Background: Syphilis re-infections comprise 5-50% of annual diagnoses across syphilis outbreaks in men who have sex with men (MSM) in Canada. We used mathematical modeling to evaluate if previous infection could be used as a marker of risk in a targeted screening intervention.
Methods: We parameterized a risk-stratified compartmental model of syphilis transmission in MSM to reflect the epidemiologic characteristics of an ongoing syphilis outbreak in Winnipeg. We evaluated the impact of screening 75% of men with a prior syphilis infection every 3 months, and compared this to distributing equivalent numbers of tests each year to all MSM or men with the highest rate of partner change. We estimated incident and diagnosed early syphilis cases averted over a 10-year time horizon and prevalence at the end of the intervention period, relative to a base case of 30% of MSM screened annually.

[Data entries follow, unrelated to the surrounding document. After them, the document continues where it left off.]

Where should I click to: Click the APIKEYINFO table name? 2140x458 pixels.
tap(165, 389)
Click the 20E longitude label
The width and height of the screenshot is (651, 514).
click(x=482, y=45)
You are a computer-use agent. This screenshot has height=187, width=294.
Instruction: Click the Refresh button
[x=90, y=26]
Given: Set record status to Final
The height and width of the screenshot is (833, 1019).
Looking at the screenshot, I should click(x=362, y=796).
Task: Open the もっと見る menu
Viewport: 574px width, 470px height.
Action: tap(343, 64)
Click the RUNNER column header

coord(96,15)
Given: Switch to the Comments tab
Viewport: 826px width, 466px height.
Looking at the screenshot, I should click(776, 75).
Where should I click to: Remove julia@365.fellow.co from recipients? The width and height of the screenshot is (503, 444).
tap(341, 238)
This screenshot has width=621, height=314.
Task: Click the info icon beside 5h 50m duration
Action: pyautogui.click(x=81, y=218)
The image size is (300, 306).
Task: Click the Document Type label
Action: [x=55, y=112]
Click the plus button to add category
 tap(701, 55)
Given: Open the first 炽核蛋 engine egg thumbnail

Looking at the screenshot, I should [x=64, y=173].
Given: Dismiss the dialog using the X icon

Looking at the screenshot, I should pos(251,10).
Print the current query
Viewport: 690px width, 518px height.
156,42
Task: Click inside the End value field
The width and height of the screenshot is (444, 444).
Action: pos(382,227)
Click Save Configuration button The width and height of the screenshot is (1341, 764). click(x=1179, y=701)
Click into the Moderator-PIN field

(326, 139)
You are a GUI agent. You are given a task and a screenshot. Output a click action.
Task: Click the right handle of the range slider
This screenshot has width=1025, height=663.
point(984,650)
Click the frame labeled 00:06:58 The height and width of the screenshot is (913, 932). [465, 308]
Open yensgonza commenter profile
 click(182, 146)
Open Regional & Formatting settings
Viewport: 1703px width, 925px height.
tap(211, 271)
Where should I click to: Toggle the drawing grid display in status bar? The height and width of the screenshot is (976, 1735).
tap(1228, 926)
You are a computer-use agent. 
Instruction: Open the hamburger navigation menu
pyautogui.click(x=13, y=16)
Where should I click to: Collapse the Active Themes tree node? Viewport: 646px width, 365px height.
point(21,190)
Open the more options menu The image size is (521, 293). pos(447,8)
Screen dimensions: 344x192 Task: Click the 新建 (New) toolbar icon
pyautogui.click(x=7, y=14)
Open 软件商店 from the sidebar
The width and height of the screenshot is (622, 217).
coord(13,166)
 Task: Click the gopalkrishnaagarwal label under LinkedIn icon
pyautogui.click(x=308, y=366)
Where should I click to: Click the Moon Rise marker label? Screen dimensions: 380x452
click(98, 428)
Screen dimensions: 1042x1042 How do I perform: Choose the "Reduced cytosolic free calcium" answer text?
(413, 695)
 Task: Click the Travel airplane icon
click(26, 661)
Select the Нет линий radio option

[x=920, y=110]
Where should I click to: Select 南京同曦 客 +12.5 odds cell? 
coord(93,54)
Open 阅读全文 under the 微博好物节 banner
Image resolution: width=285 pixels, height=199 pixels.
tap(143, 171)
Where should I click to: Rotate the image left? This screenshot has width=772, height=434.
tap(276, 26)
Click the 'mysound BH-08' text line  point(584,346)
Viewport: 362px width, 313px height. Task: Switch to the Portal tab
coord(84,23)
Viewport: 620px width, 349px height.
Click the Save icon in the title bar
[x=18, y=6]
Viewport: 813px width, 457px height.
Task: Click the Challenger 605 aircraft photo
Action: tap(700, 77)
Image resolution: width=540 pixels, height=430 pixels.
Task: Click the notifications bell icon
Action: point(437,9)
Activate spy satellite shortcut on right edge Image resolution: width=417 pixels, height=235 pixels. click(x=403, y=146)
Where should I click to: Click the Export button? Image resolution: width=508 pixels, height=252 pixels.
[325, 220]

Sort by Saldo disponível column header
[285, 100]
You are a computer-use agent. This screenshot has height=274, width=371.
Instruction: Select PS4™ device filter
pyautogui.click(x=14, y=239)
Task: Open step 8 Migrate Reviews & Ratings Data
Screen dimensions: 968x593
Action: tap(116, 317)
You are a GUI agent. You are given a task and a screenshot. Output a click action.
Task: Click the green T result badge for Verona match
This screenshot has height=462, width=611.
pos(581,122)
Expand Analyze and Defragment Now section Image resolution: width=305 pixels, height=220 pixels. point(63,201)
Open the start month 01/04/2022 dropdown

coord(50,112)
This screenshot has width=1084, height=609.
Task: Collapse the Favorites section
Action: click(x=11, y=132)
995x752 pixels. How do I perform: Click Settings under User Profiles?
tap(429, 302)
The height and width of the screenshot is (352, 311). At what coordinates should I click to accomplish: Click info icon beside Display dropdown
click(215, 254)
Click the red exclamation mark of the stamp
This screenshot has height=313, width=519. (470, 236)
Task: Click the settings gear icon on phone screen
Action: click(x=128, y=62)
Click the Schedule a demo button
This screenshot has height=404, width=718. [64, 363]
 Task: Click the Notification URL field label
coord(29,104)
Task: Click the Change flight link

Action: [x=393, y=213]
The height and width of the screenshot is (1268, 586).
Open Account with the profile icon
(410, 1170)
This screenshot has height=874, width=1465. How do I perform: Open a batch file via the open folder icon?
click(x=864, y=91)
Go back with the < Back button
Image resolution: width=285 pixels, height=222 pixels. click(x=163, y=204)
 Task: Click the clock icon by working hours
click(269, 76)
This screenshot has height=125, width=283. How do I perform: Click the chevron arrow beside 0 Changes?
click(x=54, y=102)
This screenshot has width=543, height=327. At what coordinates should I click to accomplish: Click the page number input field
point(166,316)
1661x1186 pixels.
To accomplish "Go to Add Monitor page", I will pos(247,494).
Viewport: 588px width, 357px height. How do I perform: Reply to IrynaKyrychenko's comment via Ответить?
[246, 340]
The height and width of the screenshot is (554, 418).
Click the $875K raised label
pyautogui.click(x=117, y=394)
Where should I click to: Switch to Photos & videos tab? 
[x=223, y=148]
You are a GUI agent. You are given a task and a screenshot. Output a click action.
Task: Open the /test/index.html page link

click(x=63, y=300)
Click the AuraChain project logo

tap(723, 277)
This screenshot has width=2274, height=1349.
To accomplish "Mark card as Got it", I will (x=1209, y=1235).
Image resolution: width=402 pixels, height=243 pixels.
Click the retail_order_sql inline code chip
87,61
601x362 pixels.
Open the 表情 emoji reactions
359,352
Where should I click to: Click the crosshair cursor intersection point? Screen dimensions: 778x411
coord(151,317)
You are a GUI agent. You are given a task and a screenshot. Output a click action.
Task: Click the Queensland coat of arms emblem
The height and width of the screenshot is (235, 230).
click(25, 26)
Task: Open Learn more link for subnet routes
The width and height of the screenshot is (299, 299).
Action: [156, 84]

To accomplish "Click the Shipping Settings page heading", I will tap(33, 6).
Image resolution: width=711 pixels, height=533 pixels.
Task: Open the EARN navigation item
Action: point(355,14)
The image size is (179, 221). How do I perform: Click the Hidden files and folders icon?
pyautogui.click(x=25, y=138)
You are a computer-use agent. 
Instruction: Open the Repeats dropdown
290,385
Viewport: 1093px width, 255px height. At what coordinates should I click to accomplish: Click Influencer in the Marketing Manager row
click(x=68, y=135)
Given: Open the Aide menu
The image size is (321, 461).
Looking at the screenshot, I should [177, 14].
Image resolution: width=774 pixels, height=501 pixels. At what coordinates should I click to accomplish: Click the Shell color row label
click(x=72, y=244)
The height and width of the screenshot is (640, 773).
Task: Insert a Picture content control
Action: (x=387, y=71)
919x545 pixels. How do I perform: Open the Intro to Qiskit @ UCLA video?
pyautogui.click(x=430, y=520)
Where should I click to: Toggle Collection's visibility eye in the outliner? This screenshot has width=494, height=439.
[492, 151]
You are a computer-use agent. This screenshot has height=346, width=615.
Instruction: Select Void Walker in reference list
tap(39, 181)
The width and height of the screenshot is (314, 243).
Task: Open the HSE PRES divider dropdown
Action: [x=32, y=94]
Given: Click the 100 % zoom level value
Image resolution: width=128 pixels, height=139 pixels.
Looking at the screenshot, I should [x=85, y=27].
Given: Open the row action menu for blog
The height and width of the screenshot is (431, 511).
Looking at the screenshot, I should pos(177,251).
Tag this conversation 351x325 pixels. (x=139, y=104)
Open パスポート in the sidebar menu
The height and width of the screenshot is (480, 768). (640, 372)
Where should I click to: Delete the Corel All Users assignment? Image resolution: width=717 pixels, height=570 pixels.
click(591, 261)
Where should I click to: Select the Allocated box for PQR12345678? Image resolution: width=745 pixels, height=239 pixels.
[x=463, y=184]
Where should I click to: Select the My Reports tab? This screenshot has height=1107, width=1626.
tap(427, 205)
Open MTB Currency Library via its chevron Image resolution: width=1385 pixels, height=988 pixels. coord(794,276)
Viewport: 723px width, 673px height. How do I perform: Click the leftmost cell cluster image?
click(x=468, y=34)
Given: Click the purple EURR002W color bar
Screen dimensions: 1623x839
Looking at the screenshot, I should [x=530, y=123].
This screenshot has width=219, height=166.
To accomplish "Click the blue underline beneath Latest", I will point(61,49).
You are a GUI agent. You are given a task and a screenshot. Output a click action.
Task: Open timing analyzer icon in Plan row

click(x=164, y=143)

Results: In the base case, re-infections accounted for 16% of diagnosed infections within 10 years. Targeted screening of men with a prior infection was expected to avert 48% of incident infections, 40% of diagnosed cases, and reduce early syphilis prevalence at the end of the intervention period by 83%, relative to the base case. General screening was projected to have the least impact, while targeted screening in men with high rates of partner change was projected to be most effective (averting 55% of incident cases). When frequency of enhanced screening was reduced to semi-annually or annually, focusing on men prior infection was more effective than allocating tests to men with high rates of partner change.
Conclusions: Targeted screening in MSM with a prior syphilis infection is a readily actionable intervention and is expected to reduce infection burden in the population, especially when identification of high-risk men via self-reported partner change and high-frequency screening among high-risk men are difficult to achieve.